After high school, Harris enrolled in the Long Beach Community College in California, where he played football as a receiver in 1963 and 1965. After moving to the University of Northern Arizona in Flagstaff, he played defensive and running in the seasons of 1967 and 1968. He graduated in 1970 with a degree in education.
It is his career as a coach as a postgraduate assistant for the football team in Northern Arizona. As of 1970, he went to attending training work at the State University of Colorado and what is now the State University of California, Long Beach; With the Detroit wheels of the World Football League of Live Live; And at the University of Washington.

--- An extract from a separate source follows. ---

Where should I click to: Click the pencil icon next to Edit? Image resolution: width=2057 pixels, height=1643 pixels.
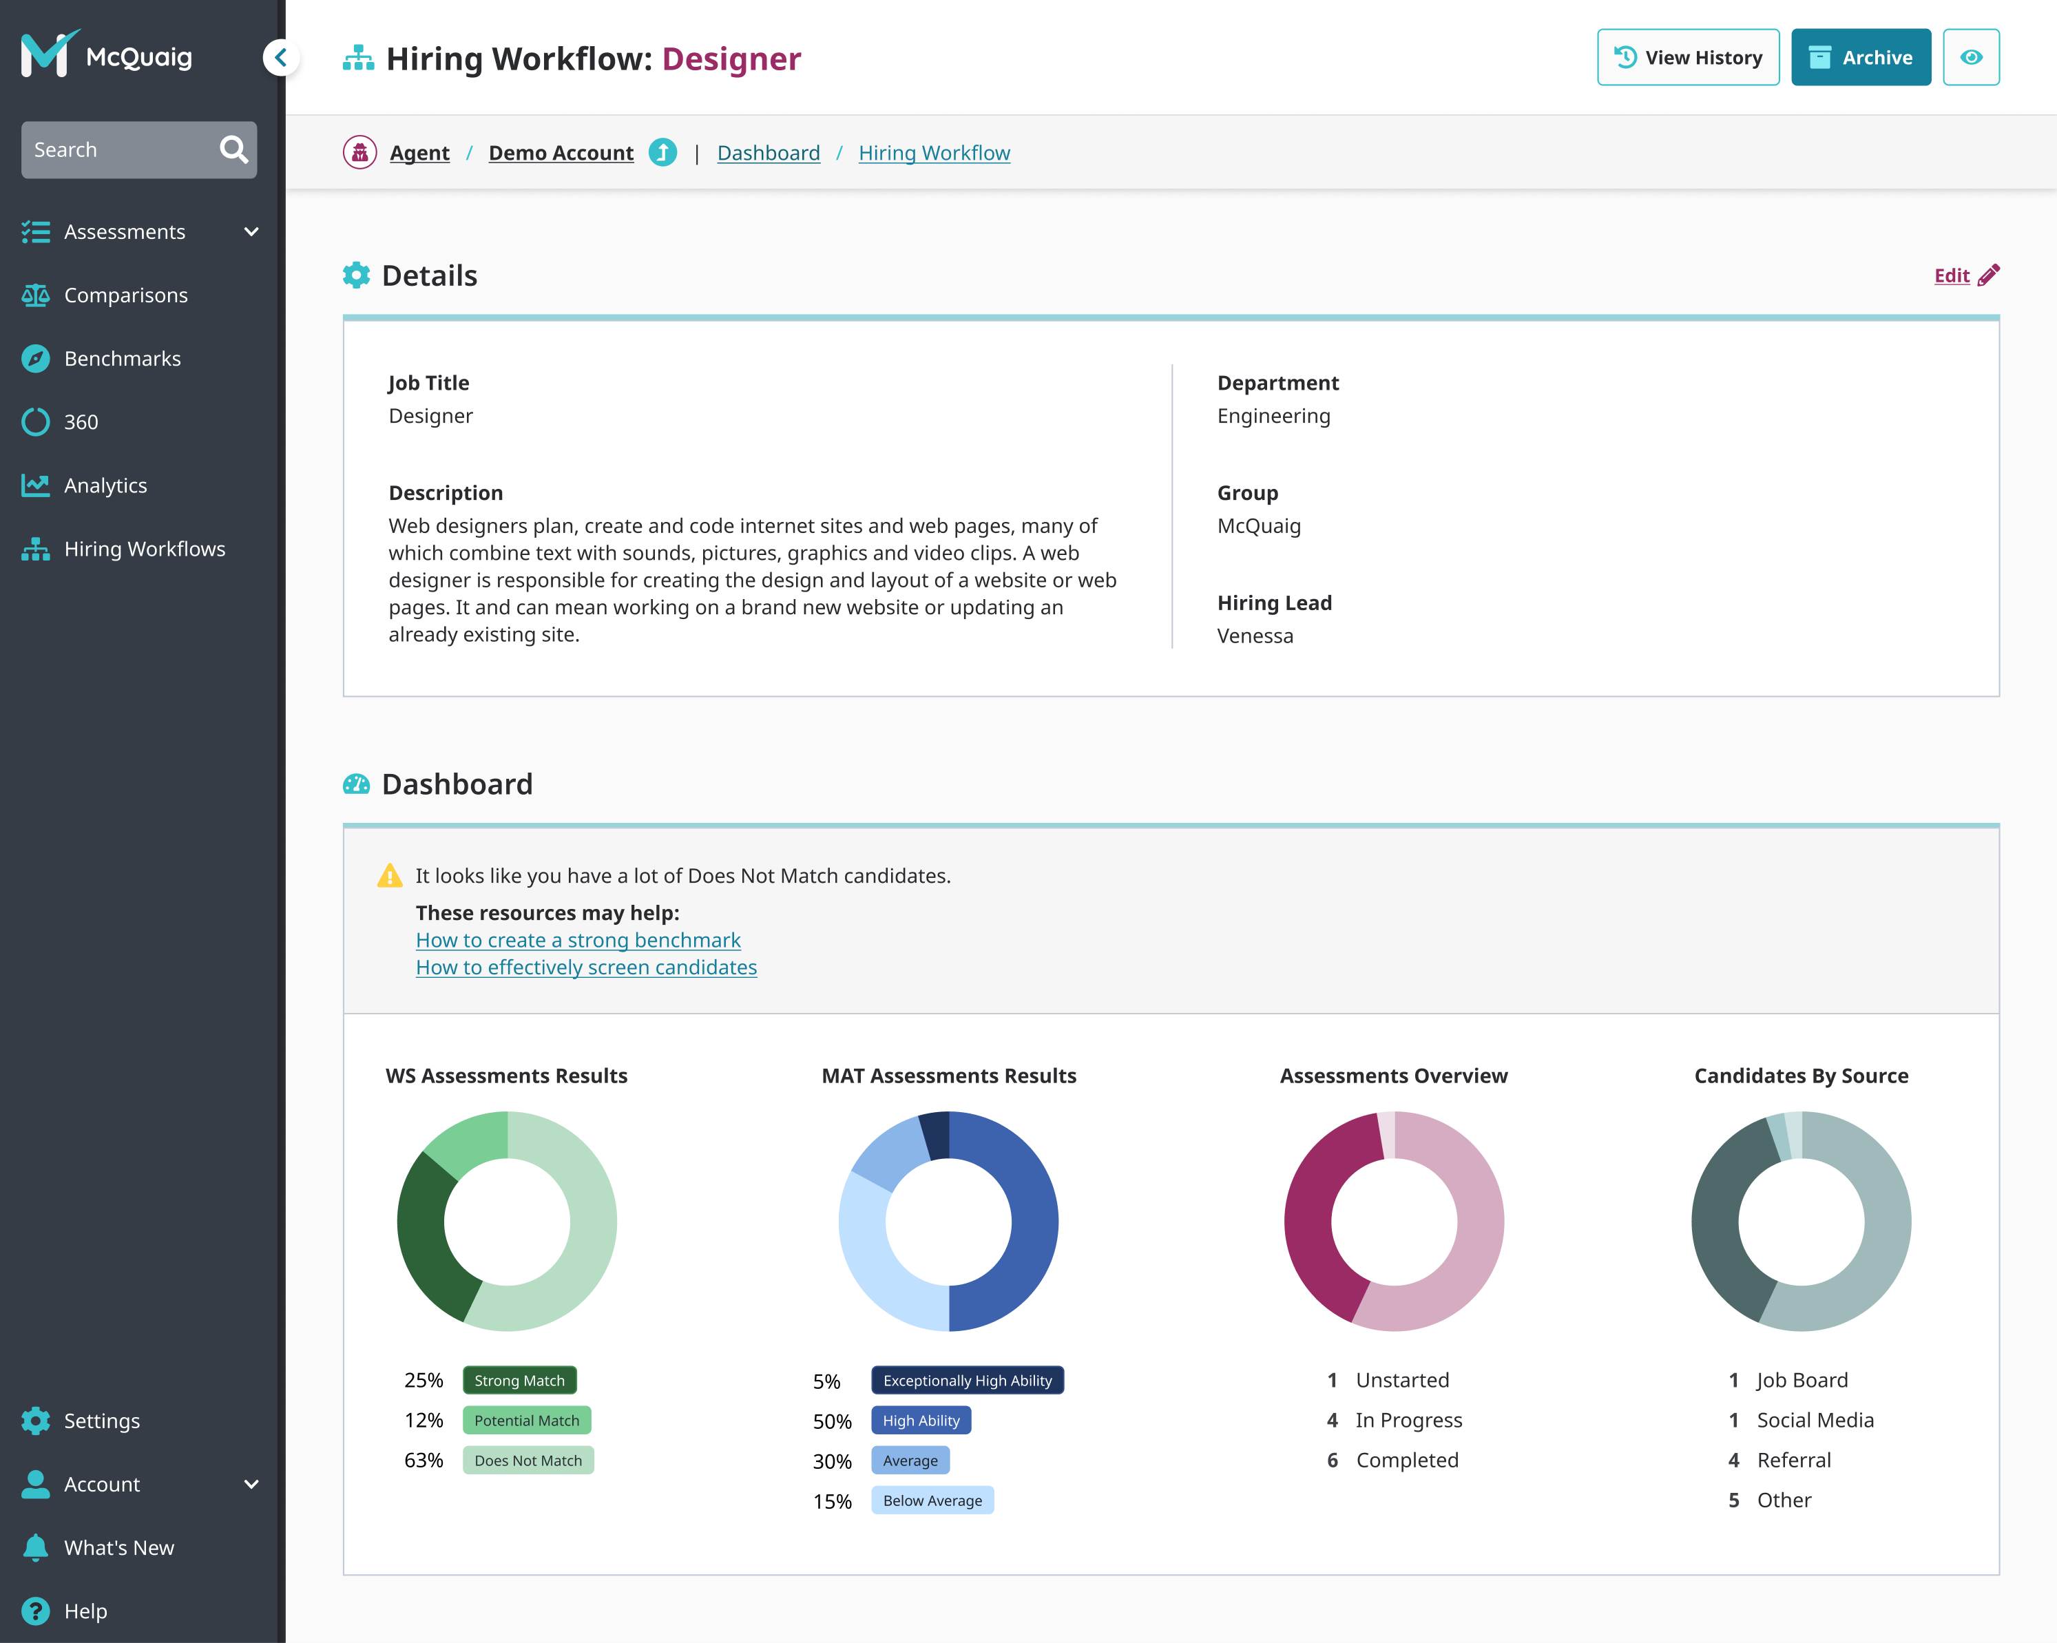click(1988, 276)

Chuck Knox, then the chief coach of the Buffalo Bills, hired Harris as a setback coach in 1981. He stayed in Buffalo for two years, then moved with Knox first to the Seattle Seahawks in 1983 and then to the Rams, after two. coordinator.
“Chick Harris has done an outstanding job,” said Knox then. “Bring experience, dedication and the ability to motivate players.”
Harris was known for obtaining the best of the runners, including Curt Warner of the Seahawks, Jerome Bettis of the Rams and Arian Foster of the Houston Texans.
He left the Rams in 1995 for the Panthers, where Dom Capers was the chief coach, and then followed the Texans in 2002.
“No matter the situation, it was optimistic and had an infectious personality,” Capers said. “It could be hard and demanding, but players loved Chick.”
When the Texans hired a new chief coach in 2014, almost all attendees were dismissed and Harris retired. After that, he conducted clinics for high school and university players.
In addition to Mrs. Mayes, another daughter, Kara Harris, survive; Your son, Tyler; Four grandchildren; and three half of the sisters, Callista Cass and Robin and Cheri Womack. Their Mariations to Cheryl Avants and Karen Brown ended up in divorce.
In total, Harris trained at the NFL for 33 years. In a moment, Mayes said, his goals were unlimited. In 1987, he spoke a speech in Seattle about his dream of becoming a chief coach.
When that did not happen, Mayes said, he focused on being the best assistant coach who knew how to be. And after being appointed offensive coordinator of the Rams, he added: “I am not sure that the aspirations remained.”
“Dad was always more concerned about the concept of the team and his players,” he said. “Returning to the runner coach allowed him to serve his teams and his players.”